Keywords: Anesthesia; Emesis; Nausea; Opioid; Surgery; Vomiting.

© 2013 Published by Elsevier B.V.

Figures

Fig. 1

Model of the phases and stimuli that contribute to postoperative and postdischarge nausea and vomiting (PONV and PDNV). Both inhalational anesthesia and intravenous opioids (e.g., fentanyl) can contribute to PONV, which is defined by most authors as nausea and vomiting experienced in the post-anesthesia care unit (PACU) or in-patient stay in the hospital. PDNV appears to be the result of opioid analgesic usage. Although not well understood, surgery-related effects on gastrointestinal motility (e.g., postoperative ileus) and GI inflammation might also contribute to nausea and vomiting. Patients can also develop tolerance to opioid-induced nausea and vomiting. This model is dependent on the type of surgery and may be shorter or longer periods of PONV and PDNV.,

Fig. 2

Neural pathways and pharmacology of postoperative nausea and vomiting (PONV).
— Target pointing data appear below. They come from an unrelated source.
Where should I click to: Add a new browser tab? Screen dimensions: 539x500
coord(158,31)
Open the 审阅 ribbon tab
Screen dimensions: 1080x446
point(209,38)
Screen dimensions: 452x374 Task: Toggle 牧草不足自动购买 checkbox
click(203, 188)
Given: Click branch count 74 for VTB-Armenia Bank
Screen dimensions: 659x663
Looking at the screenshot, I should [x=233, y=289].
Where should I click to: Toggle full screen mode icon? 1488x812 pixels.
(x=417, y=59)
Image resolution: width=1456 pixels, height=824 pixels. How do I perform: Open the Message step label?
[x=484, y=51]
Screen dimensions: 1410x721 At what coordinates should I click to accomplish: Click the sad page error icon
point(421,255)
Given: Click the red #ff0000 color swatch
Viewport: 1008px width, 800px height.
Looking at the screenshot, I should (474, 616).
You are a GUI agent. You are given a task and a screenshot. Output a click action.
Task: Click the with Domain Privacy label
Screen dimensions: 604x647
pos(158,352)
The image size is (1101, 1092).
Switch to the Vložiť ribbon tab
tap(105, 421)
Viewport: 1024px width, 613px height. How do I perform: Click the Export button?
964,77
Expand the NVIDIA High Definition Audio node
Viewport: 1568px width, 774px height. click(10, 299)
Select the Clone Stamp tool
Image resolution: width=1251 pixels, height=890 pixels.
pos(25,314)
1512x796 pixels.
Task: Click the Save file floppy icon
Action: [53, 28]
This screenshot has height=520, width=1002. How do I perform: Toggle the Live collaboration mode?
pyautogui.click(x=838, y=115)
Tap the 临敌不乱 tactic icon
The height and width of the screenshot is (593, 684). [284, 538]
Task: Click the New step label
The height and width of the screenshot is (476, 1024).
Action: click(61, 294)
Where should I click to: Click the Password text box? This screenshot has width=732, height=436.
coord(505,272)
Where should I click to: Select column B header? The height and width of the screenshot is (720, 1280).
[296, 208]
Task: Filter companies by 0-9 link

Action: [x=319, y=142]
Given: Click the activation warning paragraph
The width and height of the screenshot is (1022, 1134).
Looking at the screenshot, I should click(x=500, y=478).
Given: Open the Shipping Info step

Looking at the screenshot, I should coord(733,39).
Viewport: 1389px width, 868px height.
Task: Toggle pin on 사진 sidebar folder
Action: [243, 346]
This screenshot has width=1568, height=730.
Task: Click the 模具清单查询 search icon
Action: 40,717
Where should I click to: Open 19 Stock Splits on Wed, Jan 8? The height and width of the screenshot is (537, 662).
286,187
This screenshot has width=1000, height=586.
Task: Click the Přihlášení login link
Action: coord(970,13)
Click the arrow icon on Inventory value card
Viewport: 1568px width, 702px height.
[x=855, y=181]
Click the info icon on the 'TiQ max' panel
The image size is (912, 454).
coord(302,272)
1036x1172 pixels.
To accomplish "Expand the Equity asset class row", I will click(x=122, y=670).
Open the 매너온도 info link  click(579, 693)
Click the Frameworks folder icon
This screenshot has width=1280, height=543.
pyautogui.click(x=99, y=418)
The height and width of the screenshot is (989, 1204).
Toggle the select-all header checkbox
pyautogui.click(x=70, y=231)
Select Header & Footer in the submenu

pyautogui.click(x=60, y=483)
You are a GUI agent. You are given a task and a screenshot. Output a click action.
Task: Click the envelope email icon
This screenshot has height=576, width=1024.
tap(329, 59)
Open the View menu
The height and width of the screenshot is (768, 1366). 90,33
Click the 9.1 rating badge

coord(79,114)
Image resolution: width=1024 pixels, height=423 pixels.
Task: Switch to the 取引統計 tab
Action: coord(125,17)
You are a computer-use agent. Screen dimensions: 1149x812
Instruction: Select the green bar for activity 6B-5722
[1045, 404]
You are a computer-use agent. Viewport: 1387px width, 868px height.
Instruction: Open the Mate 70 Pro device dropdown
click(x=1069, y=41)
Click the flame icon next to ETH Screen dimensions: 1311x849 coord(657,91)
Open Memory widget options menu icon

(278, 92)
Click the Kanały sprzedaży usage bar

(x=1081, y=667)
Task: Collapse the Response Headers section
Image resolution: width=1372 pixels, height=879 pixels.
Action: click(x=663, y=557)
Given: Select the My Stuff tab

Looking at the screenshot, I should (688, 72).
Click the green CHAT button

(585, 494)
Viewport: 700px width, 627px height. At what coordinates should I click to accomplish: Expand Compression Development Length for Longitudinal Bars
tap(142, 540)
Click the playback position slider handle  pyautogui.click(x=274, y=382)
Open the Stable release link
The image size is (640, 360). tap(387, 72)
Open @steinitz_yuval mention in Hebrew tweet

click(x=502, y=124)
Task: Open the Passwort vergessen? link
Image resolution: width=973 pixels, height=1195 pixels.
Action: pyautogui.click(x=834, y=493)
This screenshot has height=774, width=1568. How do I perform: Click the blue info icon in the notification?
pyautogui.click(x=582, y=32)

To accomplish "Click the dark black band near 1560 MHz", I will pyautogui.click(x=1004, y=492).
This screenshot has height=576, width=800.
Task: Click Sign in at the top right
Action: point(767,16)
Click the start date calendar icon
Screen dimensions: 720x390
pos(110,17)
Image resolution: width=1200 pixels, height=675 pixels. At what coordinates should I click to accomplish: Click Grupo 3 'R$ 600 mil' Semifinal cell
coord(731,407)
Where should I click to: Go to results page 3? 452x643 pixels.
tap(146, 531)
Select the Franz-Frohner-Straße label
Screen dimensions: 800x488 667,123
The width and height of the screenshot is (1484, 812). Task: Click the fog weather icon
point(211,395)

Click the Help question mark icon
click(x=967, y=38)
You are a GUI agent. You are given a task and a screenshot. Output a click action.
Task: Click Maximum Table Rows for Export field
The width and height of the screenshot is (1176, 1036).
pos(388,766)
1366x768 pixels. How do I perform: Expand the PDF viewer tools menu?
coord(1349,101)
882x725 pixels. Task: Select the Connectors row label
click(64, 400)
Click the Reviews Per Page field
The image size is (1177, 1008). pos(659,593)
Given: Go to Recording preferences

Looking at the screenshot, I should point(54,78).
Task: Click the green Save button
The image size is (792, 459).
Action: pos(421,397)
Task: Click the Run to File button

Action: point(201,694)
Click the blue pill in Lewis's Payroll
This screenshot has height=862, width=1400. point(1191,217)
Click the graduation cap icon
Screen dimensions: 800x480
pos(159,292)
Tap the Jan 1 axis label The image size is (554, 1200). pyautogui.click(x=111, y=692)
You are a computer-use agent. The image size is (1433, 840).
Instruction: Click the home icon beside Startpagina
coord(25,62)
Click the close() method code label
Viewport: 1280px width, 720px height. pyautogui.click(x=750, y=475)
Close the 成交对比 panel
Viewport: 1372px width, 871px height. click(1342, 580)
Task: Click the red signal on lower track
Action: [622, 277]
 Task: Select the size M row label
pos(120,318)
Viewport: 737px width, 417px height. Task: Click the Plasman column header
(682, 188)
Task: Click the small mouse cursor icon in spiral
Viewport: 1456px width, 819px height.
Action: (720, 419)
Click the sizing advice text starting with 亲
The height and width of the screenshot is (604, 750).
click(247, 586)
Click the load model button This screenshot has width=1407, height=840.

A) Brain pathways stimulated by inhalational anesthesia and opioids. Stimulation of three sensory pathways produce the vomiting reflex, including the vestibular nuclei (Vnu), area postrema (AP), and vagal afferent fibers from the gastrointestinal (GI) tract. These inputs project to the nucleus of the solitary tract (NTS), which potentially has output pathways to local brainstem areas to produce the vomiting reflex and projections to the mid- and forebrain for the perception of nausea. Although opioids act directly on brainstem (Barnes et al., 1991), they could also influence vagal afferent signaling by altering GI motility (Viscusi et al., 2009). Inhalational anesthesic agents could enhance 5-HT3 signals at peripheral and central sites to produces emesis or nausea (Parker et al., 1996) (Machu and Harris, 1994). Brain pathways potentially involved in nausea include the parabrachial nucleus (PB), thalamus (Thal), amygdala (Amy), insular cortex (IC), anterior cingulate cortex (ACC), and somatosensory/viscerosensory cortex (SC) (Miller et al., 1996; Napadow et al., 2012). B) Neuropharmacological targets associated with PONV. Opioids have emetic and antiemetic effects in animals and potentially humans too; at low doses morphine produces emesis, but at high doses it acts as an antiemetic (see review, Johnston, 2010). These actions are potentially the result of stimulation of different sites within the emetic neural circuitry, separated by the blood-brain barrier (Barnes et al., 1991). As concentrations of opioids increase in the systemic circulation or if the specific opioid drug is more lipid soluble (e.g., fentanyl), there is a greater antiemetic effect via μ opioid receptors inside the blood-brain barrier (e.g., NTS), counterbalancing the emetic action of opioids on μ opioid receptors in the AP. Other sites of antiemetic actions include serotonin type 3 (5-HT3) receptors in the AP, NTS, and gut vagal afferent fibers (a potential target for inhalational anesthetic agents); dopamine type 2 (D2) receptors in the AP; tachykinin 1 (NK1) receptors in the NTS and other hindbrain nuclei; and histamine 1(H1) and muscarinic 3 or 5 (M3/5) receptors in the Vnu.